-- Input data --
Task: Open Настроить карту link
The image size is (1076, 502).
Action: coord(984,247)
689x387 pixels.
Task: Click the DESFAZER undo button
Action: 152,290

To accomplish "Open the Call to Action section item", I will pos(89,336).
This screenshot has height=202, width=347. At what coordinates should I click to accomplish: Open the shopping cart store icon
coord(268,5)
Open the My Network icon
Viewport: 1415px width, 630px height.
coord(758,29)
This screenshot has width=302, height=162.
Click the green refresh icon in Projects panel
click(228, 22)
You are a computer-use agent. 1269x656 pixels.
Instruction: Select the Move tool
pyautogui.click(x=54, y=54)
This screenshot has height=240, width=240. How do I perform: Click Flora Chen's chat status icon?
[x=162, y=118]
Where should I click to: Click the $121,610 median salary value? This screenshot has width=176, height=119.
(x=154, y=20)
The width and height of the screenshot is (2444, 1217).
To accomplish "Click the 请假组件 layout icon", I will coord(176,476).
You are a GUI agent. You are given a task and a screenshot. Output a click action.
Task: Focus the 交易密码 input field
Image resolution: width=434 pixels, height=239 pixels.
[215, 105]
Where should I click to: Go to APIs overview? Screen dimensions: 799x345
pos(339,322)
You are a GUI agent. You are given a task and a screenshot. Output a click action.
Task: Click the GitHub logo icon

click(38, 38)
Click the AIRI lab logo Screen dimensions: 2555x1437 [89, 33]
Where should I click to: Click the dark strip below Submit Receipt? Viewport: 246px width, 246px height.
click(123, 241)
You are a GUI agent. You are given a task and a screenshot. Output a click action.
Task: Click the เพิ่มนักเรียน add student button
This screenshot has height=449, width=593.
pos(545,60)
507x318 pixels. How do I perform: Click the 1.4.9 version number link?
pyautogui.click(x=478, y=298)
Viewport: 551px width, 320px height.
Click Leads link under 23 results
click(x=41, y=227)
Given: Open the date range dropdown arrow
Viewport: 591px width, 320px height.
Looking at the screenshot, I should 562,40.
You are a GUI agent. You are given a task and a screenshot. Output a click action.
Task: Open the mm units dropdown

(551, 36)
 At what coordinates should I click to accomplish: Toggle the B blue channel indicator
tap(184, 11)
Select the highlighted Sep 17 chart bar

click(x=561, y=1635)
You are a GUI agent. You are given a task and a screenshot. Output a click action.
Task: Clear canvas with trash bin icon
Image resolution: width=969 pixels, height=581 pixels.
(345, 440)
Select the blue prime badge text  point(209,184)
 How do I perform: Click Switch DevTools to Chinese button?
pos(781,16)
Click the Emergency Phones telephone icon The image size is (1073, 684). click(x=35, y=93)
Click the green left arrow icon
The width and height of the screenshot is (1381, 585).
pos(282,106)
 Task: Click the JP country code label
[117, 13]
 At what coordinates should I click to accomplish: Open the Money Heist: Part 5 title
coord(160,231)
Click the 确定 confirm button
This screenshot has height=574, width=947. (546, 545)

-- Exercise details --
Present all of the rows above as a numbered list, leaving out any blank lines.

-- Task output --
1. Task: Open Настроить карту link
2. The image size is (1076, 502).
3. Action: coord(984,247)
4. 689x387 pixels.
5. Task: Click the DESFAZER undo button
6. Action: 152,290
7. To accomplish "Open the Call to Action section item", I will pos(89,336).
8. This screenshot has height=202, width=347. At what coordinates should I click to accomplish: Open the shopping cart store icon
9. coord(268,5)
10. Open the My Network icon
11. Viewport: 1415px width, 630px height.
12. coord(758,29)
13. This screenshot has width=302, height=162.
14. Click the green refresh icon in Projects panel
15. click(228, 22)
16. You are a computer-use agent. 1269x656 pixels.
17. Instruction: Select the Move tool
18. pyautogui.click(x=54, y=54)
19. This screenshot has height=240, width=240. How do I perform: Click Flora Chen's chat status icon?
20. [x=162, y=118]
21. Where should I click to: Click the $121,610 median salary value? This screenshot has width=176, height=119.
22. (x=154, y=20)
23. The width and height of the screenshot is (2444, 1217).
24. To accomplish "Click the 请假组件 layout icon", I will coord(176,476).
25. You are a GUI agent. You are given a task and a screenshot. Output a click action.
26. Task: Focus the 交易密码 input field
27. Image resolution: width=434 pixels, height=239 pixels.
28. [215, 105]
29. Where should I click to: Go to APIs overview? Screen dimensions: 799x345
30. pos(339,322)
31. You are a GUI agent. You are given a task and a screenshot. Output a click action.
32. Task: Click the GitHub logo icon
33. click(38, 38)
34. Click the AIRI lab logo Screen dimensions: 2555x1437 [89, 33]
35. Where should I click to: Click the dark strip below Submit Receipt? Viewport: 246px width, 246px height.
36. click(123, 241)
37. You are a GUI agent. You are given a task and a screenshot. Output a click action.
38. Task: Click the เพิ่มนักเรียน add student button
39. This screenshot has height=449, width=593.
40. pos(545,60)
41. 507x318 pixels. How do I perform: Click the 1.4.9 version number link?
42. pyautogui.click(x=478, y=298)
43. Viewport: 551px width, 320px height.
44. Click Leads link under 23 results
45. click(x=41, y=227)
46. Given: Open the date range dropdown arrow
47. Viewport: 591px width, 320px height.
48. Looking at the screenshot, I should 562,40.
49. You are a GUI agent. You are given a task and a screenshot. Output a click action.
50. Task: Open the mm units dropdown
51. (551, 36)
52.  At what coordinates should I click to accomplish: Toggle the B blue channel indicator
53. tap(184, 11)
54. Select the highlighted Sep 17 chart bar
55. click(x=561, y=1635)
56. You are a GUI agent. You are given a task and a screenshot. Output a click action.
57. Task: Clear canvas with trash bin icon
58. Image resolution: width=969 pixels, height=581 pixels.
59. (345, 440)
60. Select the blue prime badge text  point(209,184)
61.  How do I perform: Click Switch DevTools to Chinese button?
62. pos(781,16)
63. Click the Emergency Phones telephone icon The image size is (1073, 684). click(x=35, y=93)
64. Click the green left arrow icon
65. The width and height of the screenshot is (1381, 585).
66. pos(282,106)
67.  Task: Click the JP country code label
68. [117, 13]
69.  At what coordinates should I click to accomplish: Open the Money Heist: Part 5 title
70. coord(160,231)
71. Click the 确定 confirm button
72. This screenshot has height=574, width=947. (546, 545)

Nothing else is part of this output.